=== Working data ===
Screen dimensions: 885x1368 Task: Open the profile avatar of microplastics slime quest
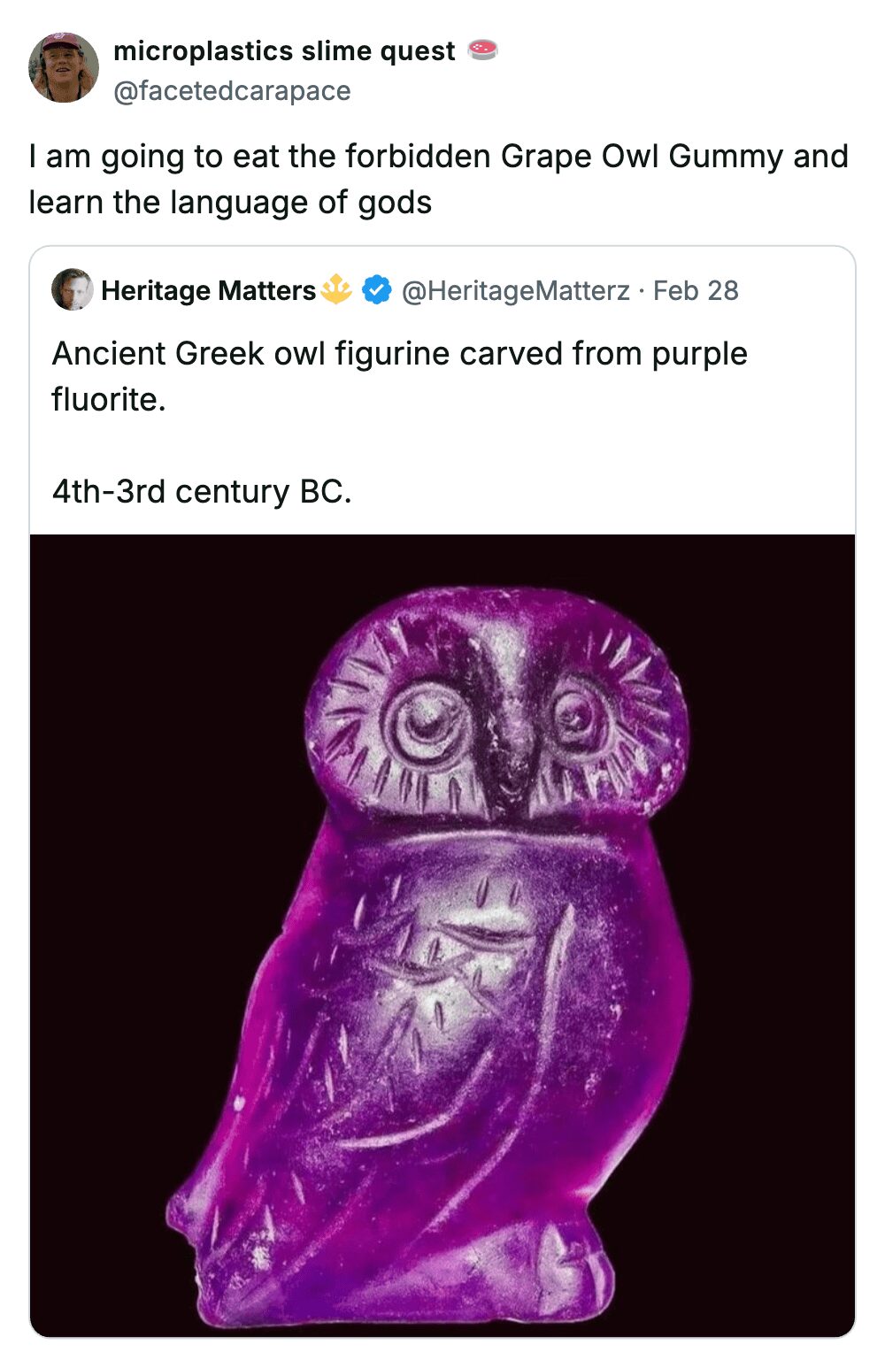click(x=60, y=66)
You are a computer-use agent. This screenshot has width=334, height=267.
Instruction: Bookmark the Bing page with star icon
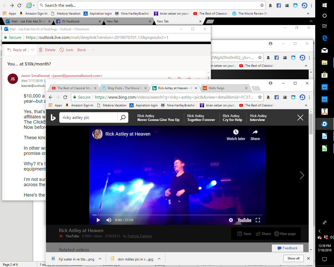(x=260, y=97)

=== Problem requirements ===
All of the material above is to be copied exactly, except for its images.

=== Answer box ===
Screen dimensions: 885x1368 Task: Open the profile avatar of microplastics slime quest
click(x=60, y=66)
You are a computer-use agent. This screenshot has width=334, height=267.
Instruction: Bookmark the Bing page with star icon
(x=260, y=97)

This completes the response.